Laura T Murphy
Laura T. Murphy is Professor of Human Rights and Contemporary Slavery at the Helena Kennedy Centre for International Justice at Sheffield Hallam University (UK). She has been the recipient of the National Endowment for the Humanities Public Scholar Award, a British Academy Visiting Fellow, and the John G. Medlin Fellow at the National Humanities Center.
She is the author of The New Slave Narrative: The Battle over Representations of Contemporary Slavery (Columbia University Press, 2019), editor of Survivors of Slavery: Modern-Day Slave Narratives (Columbia University Press, 2014), and author of Metaphor and the Slave Trade in West African Literature (Ohio University Press, 2012). Her latest book, Freedomville: The Story of a 21at Century Slave Revolt will be released by Columbia Global Reports in late 2021. Professor Murphy’s research is broadly interested in forced labour globally, with a particular interest in survivor narratives and first-person testimony.
She is currently working on several research projects about the Chinese governments intertwined systems of internment and forced labour that has been inflicted on the people of the Uyghur Region. The work investigates the international supply chains that have ties to those repressive systems. She has previously conducted research on forced labour in India, Nigeria, Ghana, the United States, and Canada.

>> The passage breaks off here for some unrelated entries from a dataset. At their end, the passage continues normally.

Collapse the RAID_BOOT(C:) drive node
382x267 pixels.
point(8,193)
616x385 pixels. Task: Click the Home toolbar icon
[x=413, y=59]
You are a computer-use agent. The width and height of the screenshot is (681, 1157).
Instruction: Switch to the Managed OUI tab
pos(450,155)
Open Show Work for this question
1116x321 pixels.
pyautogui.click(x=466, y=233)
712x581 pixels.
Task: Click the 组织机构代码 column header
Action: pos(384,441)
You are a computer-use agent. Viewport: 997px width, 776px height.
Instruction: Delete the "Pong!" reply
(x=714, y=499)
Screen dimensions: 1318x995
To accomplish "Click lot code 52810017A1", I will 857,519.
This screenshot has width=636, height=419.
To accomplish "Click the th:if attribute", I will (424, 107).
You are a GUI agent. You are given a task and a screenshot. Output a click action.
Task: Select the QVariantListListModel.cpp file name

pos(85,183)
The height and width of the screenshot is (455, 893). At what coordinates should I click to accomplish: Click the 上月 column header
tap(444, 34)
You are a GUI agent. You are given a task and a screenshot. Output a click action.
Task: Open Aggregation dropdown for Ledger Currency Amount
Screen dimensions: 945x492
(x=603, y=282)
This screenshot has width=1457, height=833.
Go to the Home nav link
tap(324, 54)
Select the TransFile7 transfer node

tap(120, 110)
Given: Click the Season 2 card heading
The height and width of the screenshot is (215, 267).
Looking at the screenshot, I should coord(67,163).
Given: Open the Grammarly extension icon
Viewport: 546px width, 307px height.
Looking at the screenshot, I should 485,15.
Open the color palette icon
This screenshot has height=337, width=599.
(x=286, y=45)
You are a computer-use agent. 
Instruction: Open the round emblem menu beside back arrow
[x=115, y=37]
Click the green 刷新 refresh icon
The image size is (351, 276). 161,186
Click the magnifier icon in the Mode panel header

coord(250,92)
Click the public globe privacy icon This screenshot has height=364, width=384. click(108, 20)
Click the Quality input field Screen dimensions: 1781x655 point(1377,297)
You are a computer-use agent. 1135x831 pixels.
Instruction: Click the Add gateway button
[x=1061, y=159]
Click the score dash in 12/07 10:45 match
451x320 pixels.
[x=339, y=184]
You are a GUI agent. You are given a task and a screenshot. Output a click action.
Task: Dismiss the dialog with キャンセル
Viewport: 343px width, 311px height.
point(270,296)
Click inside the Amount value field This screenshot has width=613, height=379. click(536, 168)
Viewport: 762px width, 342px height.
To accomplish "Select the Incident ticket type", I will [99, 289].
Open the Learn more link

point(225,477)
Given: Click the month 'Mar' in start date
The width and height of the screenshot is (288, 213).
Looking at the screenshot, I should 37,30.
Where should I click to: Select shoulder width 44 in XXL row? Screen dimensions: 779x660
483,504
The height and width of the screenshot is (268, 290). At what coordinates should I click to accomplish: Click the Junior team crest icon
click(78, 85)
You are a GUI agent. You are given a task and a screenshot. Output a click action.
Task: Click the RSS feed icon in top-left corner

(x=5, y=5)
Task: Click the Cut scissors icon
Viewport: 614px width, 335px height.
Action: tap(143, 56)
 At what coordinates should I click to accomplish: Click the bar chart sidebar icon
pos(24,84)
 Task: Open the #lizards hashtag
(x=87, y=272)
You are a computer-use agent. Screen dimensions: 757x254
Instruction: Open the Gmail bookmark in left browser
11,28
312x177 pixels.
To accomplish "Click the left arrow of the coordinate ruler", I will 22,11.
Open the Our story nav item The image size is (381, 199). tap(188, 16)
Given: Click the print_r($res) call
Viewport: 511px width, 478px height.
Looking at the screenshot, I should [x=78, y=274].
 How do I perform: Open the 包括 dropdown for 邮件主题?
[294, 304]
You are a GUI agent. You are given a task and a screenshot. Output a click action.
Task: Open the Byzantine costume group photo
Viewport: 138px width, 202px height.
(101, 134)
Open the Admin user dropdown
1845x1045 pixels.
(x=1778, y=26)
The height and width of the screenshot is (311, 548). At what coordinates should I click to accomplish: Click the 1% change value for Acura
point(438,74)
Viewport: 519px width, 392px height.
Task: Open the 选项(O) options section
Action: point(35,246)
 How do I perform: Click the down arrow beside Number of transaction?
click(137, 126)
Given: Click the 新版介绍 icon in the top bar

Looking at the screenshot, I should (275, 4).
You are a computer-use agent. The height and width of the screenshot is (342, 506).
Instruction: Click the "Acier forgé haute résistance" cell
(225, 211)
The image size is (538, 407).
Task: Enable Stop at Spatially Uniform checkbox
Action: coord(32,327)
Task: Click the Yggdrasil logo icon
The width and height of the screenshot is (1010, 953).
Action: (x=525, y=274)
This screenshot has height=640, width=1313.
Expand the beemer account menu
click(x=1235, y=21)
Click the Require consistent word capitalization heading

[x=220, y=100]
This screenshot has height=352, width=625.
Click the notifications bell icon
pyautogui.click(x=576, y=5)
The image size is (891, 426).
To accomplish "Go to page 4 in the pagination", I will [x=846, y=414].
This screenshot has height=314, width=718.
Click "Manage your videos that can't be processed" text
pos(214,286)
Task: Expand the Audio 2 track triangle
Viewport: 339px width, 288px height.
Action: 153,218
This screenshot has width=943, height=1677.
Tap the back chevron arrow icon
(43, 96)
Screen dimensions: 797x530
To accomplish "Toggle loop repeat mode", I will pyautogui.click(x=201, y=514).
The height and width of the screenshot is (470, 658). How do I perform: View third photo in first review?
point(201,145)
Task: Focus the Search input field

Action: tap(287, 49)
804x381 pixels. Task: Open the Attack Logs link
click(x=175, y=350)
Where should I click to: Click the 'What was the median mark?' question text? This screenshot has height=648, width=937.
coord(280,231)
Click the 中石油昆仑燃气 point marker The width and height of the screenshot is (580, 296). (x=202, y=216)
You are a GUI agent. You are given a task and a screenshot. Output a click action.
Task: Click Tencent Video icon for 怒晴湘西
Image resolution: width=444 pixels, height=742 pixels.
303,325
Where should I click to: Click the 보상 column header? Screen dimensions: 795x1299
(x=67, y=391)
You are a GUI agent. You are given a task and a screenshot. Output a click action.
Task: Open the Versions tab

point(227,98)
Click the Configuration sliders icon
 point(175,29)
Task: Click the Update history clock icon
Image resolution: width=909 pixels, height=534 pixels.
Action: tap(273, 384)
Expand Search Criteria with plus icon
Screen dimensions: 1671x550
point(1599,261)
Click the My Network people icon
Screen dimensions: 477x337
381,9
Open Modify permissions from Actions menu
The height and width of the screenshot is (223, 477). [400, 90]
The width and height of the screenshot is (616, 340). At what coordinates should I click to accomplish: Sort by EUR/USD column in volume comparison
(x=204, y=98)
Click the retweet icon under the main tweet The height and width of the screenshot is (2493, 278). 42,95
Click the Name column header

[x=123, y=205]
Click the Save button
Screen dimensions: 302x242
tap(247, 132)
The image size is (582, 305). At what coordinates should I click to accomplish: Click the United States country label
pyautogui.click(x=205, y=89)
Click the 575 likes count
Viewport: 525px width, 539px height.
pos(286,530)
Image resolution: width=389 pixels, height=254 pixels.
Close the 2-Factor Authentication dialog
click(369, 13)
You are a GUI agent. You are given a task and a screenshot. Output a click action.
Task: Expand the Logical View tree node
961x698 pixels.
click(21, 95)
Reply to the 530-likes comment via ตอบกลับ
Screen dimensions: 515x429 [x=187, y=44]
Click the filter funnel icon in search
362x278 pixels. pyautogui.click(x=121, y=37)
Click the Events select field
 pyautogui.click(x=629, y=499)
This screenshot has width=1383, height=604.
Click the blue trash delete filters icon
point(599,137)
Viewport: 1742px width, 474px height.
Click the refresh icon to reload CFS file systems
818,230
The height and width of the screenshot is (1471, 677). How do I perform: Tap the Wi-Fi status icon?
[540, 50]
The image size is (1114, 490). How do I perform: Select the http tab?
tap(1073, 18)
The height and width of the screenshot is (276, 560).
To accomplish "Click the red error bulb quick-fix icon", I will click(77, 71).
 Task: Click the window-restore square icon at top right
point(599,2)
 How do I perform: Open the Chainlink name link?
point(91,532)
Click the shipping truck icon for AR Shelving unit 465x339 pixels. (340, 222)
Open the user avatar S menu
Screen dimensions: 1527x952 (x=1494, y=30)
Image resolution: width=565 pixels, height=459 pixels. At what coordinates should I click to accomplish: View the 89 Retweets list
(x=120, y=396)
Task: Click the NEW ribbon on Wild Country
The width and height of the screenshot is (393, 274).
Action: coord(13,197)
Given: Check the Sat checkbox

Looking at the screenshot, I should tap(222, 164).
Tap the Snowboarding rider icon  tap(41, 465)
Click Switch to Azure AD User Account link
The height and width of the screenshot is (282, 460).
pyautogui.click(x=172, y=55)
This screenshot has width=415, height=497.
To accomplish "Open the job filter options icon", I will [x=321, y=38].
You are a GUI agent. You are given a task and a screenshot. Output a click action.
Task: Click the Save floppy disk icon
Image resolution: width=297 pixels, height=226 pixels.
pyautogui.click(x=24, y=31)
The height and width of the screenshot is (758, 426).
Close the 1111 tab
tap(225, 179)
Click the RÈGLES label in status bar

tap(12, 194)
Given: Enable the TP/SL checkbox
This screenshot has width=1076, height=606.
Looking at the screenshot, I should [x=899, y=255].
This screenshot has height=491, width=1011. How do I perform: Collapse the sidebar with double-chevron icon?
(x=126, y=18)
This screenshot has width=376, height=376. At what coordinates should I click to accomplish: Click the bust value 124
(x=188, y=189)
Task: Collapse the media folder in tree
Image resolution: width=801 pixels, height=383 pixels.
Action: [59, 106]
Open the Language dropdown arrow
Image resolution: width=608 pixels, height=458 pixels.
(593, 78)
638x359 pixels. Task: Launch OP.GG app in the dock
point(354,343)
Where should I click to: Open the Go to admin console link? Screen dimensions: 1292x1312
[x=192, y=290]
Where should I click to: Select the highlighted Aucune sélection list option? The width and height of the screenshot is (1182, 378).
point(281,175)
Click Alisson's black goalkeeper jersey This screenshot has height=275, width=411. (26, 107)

She has recently been part of a team that created Core Competencies for medical professionals addressing human trafficking in healthcare settings with the U.S. Department of Health and Human Services. Her previous research on the intersection of homeless youth and human trafficking in the US and Canada provided a four-pronged victim-centered community blueprint for how service providers can best assist youth at risk of trafficking, based on interviews with over 600 homeless youth in the U.S. and Canada. She serves as a subject matter expert in the field of human trafficking for the U.S. Office of Victims of Crime and the Administration of Children and Families.
She is also the chair of the research committee of HEAL, an organization dedicated to providing a public health lens to the field of human trafficking.
In addition to her academic presentations, she is a sought-after trainer and public speaker who has educated and motivated community activists, students, law enforcement officers, service providers, and medical professionals to employ a trauma-informed response to serve the needs of survivors of trafficking and contemporary slavery. As a consultant, she provides stakeholders assistance with community-based research, curriculum design, evaluations, and awareness projects in the field of modern slavery, human trafficking, and other social justice issues.